Print every line of the listing below, starting with the line that holds "4 x 100 m Medley Relay, Mixed (890, 1756)" and going on through the line that holds "2023 World Aquatics Championships (394, 2123)", both included, and print nothing else.

Provided data:
──────

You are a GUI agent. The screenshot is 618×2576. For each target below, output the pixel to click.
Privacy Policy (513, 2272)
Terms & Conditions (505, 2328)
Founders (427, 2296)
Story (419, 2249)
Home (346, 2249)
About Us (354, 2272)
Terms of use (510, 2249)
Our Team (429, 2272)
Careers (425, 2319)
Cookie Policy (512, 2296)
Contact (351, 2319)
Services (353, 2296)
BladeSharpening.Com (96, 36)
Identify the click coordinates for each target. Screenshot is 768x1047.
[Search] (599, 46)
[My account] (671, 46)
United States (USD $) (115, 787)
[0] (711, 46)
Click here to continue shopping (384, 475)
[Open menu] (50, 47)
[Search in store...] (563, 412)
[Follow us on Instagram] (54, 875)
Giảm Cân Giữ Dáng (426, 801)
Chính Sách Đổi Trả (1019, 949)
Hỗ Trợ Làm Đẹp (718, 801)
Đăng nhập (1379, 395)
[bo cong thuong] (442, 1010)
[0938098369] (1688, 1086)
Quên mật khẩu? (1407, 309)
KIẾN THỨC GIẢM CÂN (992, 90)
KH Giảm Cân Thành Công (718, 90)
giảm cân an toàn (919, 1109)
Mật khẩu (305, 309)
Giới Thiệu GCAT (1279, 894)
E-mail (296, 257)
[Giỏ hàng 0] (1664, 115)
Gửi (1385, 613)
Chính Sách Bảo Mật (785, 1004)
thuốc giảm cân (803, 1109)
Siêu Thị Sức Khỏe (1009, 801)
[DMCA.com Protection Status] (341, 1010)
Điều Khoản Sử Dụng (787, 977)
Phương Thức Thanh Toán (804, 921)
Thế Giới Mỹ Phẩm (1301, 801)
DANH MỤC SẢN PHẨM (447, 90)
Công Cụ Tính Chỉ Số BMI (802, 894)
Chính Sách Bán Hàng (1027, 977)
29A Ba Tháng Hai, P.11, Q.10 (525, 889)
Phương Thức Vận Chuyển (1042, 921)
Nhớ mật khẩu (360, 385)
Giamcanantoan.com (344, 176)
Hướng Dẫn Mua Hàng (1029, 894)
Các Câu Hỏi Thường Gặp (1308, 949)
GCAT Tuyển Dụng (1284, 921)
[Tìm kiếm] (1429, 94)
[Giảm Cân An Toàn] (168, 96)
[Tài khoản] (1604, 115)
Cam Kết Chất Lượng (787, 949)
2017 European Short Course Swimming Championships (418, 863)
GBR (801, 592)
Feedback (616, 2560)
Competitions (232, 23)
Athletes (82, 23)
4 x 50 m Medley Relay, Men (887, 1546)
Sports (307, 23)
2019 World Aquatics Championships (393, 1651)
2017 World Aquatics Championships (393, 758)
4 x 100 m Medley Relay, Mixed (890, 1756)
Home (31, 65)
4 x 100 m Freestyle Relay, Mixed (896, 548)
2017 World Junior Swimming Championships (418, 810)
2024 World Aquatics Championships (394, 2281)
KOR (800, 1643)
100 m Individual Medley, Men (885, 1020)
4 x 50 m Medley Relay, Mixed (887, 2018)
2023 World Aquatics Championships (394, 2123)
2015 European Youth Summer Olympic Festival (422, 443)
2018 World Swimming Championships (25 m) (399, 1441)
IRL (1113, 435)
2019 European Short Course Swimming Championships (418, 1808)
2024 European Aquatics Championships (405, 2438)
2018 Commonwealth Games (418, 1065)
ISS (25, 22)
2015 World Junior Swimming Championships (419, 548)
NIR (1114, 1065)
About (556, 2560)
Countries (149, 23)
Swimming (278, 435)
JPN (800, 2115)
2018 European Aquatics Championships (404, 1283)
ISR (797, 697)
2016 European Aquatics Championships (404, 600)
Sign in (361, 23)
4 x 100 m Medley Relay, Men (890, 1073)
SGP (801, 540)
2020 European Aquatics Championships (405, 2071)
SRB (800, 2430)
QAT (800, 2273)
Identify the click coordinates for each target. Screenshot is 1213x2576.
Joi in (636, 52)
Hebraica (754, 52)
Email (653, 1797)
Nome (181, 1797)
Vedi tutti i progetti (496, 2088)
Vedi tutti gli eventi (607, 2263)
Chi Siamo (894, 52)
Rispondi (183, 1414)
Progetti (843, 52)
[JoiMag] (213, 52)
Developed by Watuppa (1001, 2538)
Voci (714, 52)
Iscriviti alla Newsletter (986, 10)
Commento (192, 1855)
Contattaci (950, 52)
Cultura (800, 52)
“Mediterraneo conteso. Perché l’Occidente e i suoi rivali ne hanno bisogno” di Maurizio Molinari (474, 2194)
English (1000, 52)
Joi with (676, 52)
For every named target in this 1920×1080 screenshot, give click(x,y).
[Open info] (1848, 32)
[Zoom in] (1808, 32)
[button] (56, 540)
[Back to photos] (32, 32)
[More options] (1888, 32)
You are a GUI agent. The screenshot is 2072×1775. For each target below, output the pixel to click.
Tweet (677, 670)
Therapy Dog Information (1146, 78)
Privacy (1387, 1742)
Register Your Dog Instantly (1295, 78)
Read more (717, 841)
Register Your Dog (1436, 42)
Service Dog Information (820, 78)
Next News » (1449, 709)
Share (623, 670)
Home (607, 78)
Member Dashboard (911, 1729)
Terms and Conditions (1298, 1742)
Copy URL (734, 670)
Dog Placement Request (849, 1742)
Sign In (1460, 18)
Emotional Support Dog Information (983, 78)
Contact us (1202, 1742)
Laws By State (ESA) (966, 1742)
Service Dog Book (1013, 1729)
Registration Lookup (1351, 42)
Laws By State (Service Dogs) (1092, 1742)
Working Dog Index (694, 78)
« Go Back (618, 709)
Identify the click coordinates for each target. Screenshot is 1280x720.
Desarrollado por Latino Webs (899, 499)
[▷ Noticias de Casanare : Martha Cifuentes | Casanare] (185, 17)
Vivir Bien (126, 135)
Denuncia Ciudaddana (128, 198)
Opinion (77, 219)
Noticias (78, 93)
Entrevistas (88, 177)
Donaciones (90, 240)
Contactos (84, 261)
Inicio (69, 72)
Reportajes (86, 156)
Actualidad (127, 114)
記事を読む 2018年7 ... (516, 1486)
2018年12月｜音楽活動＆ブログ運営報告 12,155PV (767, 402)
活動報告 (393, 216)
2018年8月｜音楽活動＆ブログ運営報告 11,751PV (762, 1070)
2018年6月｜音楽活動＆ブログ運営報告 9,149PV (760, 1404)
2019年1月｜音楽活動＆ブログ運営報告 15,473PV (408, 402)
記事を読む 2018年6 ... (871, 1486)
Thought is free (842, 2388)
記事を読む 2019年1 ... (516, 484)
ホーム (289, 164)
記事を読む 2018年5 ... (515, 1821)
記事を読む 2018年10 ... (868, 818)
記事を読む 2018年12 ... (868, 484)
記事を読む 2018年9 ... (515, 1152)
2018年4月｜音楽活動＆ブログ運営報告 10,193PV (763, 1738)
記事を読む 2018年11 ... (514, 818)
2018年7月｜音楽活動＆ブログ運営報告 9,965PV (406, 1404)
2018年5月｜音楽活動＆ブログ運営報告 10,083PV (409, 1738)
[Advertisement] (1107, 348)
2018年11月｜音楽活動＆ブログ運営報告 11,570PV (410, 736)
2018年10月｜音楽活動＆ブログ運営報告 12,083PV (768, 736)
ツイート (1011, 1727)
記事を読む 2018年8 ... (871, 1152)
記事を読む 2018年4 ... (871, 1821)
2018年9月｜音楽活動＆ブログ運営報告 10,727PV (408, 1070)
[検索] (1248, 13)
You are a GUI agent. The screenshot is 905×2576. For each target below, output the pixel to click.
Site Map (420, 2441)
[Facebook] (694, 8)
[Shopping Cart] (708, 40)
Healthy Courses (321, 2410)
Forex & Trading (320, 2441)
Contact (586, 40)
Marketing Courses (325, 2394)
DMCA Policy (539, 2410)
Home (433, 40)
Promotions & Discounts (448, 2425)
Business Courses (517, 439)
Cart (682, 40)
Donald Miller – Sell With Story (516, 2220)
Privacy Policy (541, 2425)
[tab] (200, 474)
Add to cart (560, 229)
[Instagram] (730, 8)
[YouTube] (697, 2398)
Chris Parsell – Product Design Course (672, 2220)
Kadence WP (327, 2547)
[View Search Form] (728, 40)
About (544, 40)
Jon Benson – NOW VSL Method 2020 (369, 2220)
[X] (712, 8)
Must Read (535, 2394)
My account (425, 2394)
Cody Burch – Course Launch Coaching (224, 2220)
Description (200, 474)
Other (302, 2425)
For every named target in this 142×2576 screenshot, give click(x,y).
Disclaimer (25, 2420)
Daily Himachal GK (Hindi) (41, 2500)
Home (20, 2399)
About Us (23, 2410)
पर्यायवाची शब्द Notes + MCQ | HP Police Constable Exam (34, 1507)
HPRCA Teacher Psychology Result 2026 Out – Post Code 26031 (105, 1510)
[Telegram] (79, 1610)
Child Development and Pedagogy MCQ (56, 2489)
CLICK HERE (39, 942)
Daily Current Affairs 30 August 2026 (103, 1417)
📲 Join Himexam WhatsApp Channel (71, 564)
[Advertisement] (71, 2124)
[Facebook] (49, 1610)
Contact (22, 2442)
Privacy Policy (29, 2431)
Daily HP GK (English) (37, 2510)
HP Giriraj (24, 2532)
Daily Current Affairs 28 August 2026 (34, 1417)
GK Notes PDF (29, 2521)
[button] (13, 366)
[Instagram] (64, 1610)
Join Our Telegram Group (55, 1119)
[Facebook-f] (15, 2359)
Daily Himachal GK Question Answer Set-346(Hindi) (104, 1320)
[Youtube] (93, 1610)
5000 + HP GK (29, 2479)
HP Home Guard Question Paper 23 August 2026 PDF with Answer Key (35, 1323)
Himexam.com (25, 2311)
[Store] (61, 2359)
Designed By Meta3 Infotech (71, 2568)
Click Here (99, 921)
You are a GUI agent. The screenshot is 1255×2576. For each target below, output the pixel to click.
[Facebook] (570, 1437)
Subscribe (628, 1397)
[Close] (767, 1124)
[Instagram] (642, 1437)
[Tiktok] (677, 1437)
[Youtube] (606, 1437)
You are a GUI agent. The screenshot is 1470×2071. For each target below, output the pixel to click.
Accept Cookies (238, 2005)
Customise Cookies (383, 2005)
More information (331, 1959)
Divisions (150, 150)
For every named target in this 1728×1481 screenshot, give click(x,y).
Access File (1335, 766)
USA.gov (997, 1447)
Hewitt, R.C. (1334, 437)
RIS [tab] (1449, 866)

──────

Output of the task:
4 x 100 m Medley Relay, Mixed (890, 1756)
Home (31, 65)
4 x 100 m Freestyle Relay, Mixed (896, 548)
2017 World Junior Swimming Championships (418, 810)
2024 World Aquatics Championships (394, 2281)
KOR (800, 1643)
100 m Individual Medley, Men (885, 1020)
4 x 50 m Medley Relay, Mixed (887, 2018)
2023 World Aquatics Championships (394, 2123)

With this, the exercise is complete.